**TEXTO SELECCIONADO**
El proyecto intelectual que acabó cristalizando en lo que se dio en llamar Ilustración estuvo fuertemente ligado a las actividades políticas de sus protagonistas (muchos defendían que la Constitución tendría que servir para la humanidad entera y no sólo para la Francia republicana). Un escritor de la época, el siglo XVIII, el marqués de Condorcet, en una de sus obras, habló de diez edades dentro de la evolución social de los seres humanos: la última era la del «Siglo de las Luces», la del futuro optimista. Se trataba de ideas de carácter cosmopolita, revolucionarias en las costumbres o en las reformas políticas o legislativas, pero también consistía en una cultura de salón.
En esos salones culturales destacó la crema de los autores franceses y francófonos que visitaban París. Un caso entre mil fue Antoine de Rivarol, uno de esos personajes que ejemplifica cómo el ingenio abre puertas y a todos seduce, y que también tuvo vocación de provocar y enardecer, incluso con textos que querían cuestionar lo que se había llamado el reino de la razón. Es el tiempo de los enciclopedistas, como D’Alembert, un matemático que empieza a frecuentar salones literarios donde conoce a científicos y escritores. Así, Marie-Thérèse Rodet de Geoffrin fue la que lo introdujo en la alta sociedad parisina mediante su salón literario, el más famoso junto al de Madame de Leffand, la gran compañera de Voltaire y tía carnal de Julie de Lespinasse, a su vez el amor platónico de D’Alembert.
Estamos en un territorio que acaba de analizar María Pilar Queralt del Hierro en “Ilustradas. Damas y salones literarios del siglo XVIII”. Esta licenciada en Historia Moderna y Contemporánea, escritora de ensayos divulgativos y novelas históricas, se centra en dicha centuria, pero cabe decir que los salones siguieron siendo importantes más tarde. Muchos literatos galos acudieron a salones incluso durante la segunda mitad del siglo XIX, como Guy de Maupassant o Balzac, donde se nutrían de los chismes de la nobleza para la creación de sus personajes. Al lector se le pueden venir a la cabeza, ciertamente, las “salonnières” francesas, pero la autora también habla en su libro de las “bluestockings” inglesas o las “salungërinden” alemanas.
Un acontecimiento vital para Goethe pasó en uno de esos lugares de encuentro y tertulia, esto es, cuando conoció al que sería su mejor amigo, Schiller, en 1788, en una reunión que preparó una dama de Weimar. Asimismo, Goethe trataba con Johanna Schopenhauer, la madre del filósofo, que mantenía en su casa un salón en el que se daban cita las personalidades más destacadas de la ciudad. Pues bien, mucho de lo bueno que se generó en los ambientes literarios de aquellas fechas fue producto de muchas mujeres audaces, algunas de las cuales aparecen en “Ilustradas”; en palabras de la autora, “no fueron feministas en el estricto sentido de la palabra. Tampoco cortesanas ni llevaron una vida licenciosa”. Fueron simplemente «damas burguesas o aristócratas que decidieron abrir sus salones “a la luz de la razón”».

**EXTRACTO DE DATOS**
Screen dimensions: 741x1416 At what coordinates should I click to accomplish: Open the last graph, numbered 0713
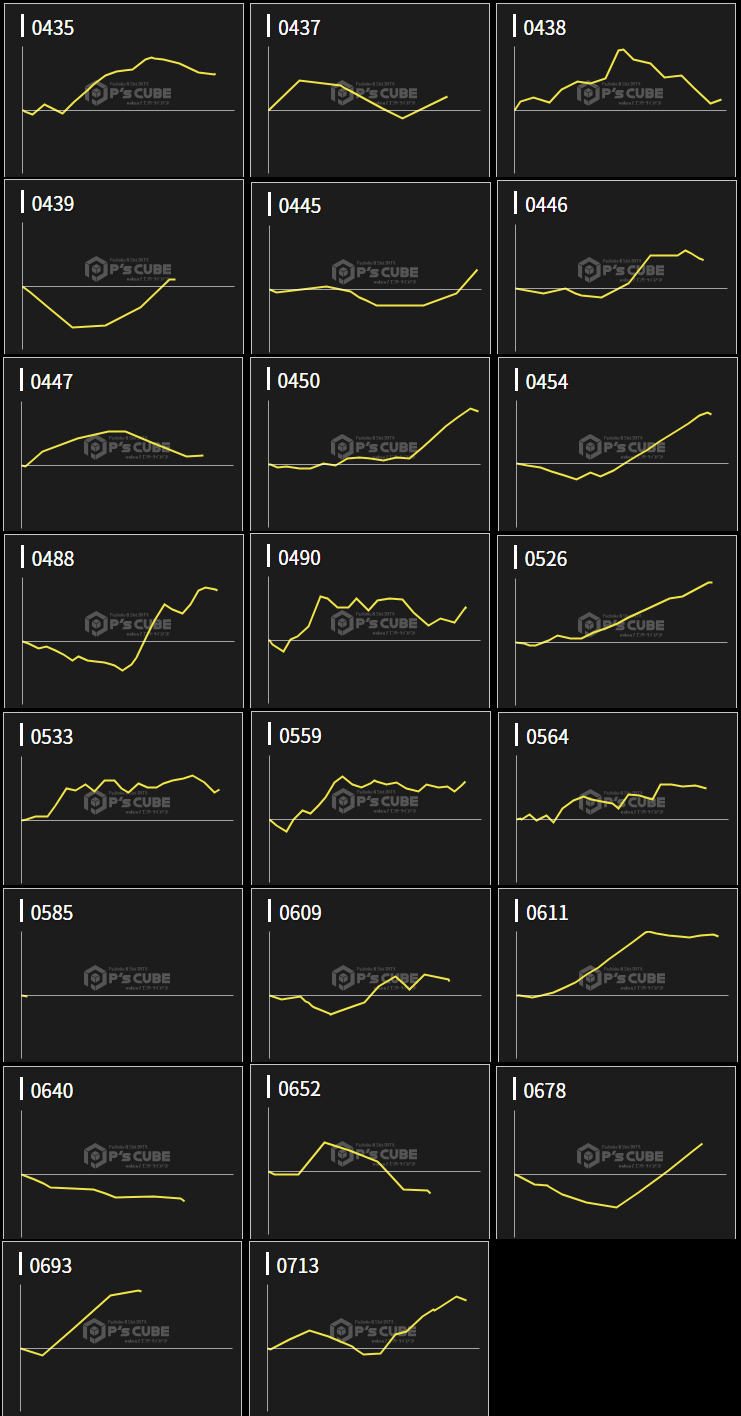(x=370, y=1328)

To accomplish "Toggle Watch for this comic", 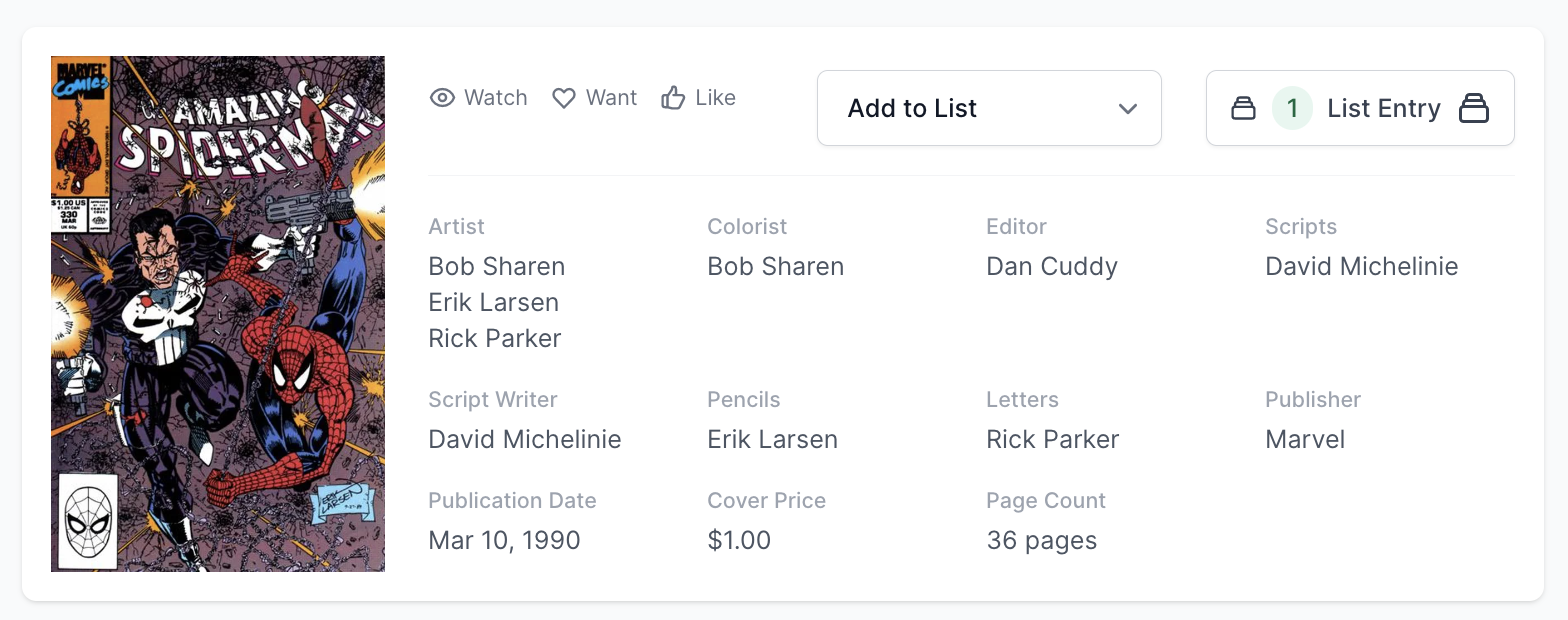I will coord(479,98).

**QUÉ DEBES HACER**
Según el texto sobre los salones literarios, ¿en qué año conoció Goethe a Schiller? El listado no guarda ninguna relación con el texto.

**RESPUESTA ESCRITA**
Goethe conoció a Schiller en 1788.